#### [TASK TO COMPLETE]
Transcribe all the entries that follow, leaving nothing out.

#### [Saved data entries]
· · · · ·

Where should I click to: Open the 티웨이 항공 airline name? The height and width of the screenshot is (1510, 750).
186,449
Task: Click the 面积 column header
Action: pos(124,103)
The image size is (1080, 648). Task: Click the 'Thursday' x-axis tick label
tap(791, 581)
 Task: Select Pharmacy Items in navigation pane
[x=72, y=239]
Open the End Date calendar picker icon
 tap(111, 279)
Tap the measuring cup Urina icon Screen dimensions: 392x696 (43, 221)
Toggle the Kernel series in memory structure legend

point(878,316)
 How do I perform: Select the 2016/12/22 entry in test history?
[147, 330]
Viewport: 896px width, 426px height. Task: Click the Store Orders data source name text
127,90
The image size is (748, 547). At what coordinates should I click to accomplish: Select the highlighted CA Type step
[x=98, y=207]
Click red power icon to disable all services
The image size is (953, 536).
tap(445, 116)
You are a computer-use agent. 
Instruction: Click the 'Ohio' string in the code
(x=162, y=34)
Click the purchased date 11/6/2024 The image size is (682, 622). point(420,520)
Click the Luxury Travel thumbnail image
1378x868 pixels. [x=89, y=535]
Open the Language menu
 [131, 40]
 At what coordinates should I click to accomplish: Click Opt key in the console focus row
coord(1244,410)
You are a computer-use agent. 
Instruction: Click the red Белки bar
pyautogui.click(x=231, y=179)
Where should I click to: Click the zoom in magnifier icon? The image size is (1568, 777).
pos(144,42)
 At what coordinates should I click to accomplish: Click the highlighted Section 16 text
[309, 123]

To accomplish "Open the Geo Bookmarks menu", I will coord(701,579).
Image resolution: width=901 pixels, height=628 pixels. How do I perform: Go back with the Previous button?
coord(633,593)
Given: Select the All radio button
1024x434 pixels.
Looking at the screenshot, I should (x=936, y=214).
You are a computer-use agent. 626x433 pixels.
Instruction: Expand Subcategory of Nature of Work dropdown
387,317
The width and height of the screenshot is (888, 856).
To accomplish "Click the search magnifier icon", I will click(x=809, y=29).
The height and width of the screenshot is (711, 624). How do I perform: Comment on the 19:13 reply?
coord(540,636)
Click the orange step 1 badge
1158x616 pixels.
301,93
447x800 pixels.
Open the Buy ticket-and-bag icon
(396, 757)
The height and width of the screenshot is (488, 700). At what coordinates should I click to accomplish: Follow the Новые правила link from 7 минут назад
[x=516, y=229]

· · · · ·

#### [RESULT FOR THIS EXERCISE]
Where should I click to: Open the 티웨이 항공 airline name? The height and width of the screenshot is (1510, 750).
186,449
Task: Click the 面积 column header
Action: pos(124,103)
The image size is (1080, 648). Task: Click the 'Thursday' x-axis tick label
tap(791, 581)
 Task: Select Pharmacy Items in navigation pane
[x=72, y=239]
Open the End Date calendar picker icon
 tap(111, 279)
Tap the measuring cup Urina icon Screen dimensions: 392x696 (43, 221)
Toggle the Kernel series in memory structure legend

point(878,316)
 How do I perform: Select the 2016/12/22 entry in test history?
[147, 330]
Viewport: 896px width, 426px height. Task: Click the Store Orders data source name text
127,90
The image size is (748, 547). At what coordinates should I click to accomplish: Select the highlighted CA Type step
[x=98, y=207]
Click red power icon to disable all services
The image size is (953, 536).
tap(445, 116)
You are a computer-use agent. 
Instruction: Click the 'Ohio' string in the code
(x=162, y=34)
Click the purchased date 11/6/2024 The image size is (682, 622). point(420,520)
Click the Luxury Travel thumbnail image
1378x868 pixels. [x=89, y=535]
Open the Language menu
 [131, 40]
 At what coordinates should I click to accomplish: Click Opt key in the console focus row
coord(1244,410)
You are a computer-use agent. 
Instruction: Click the red Белки bar
pyautogui.click(x=231, y=179)
Where should I click to: Click the zoom in magnifier icon? The image size is (1568, 777).
pos(144,42)
 At what coordinates should I click to accomplish: Click the highlighted Section 16 text
[309, 123]

To accomplish "Open the Geo Bookmarks menu", I will coord(701,579).
Image resolution: width=901 pixels, height=628 pixels. How do I perform: Go back with the Previous button?
coord(633,593)
Given: Select the All radio button
1024x434 pixels.
Looking at the screenshot, I should (x=936, y=214).
You are a computer-use agent. 626x433 pixels.
Instruction: Expand Subcategory of Nature of Work dropdown
387,317
The width and height of the screenshot is (888, 856).
To accomplish "Click the search magnifier icon", I will click(x=809, y=29).
The height and width of the screenshot is (711, 624). How do I perform: Comment on the 19:13 reply?
coord(540,636)
Click the orange step 1 badge
1158x616 pixels.
301,93
447x800 pixels.
Open the Buy ticket-and-bag icon
(396, 757)
The height and width of the screenshot is (488, 700). At what coordinates should I click to accomplish: Follow the Новые правила link from 7 минут назад
[x=516, y=229]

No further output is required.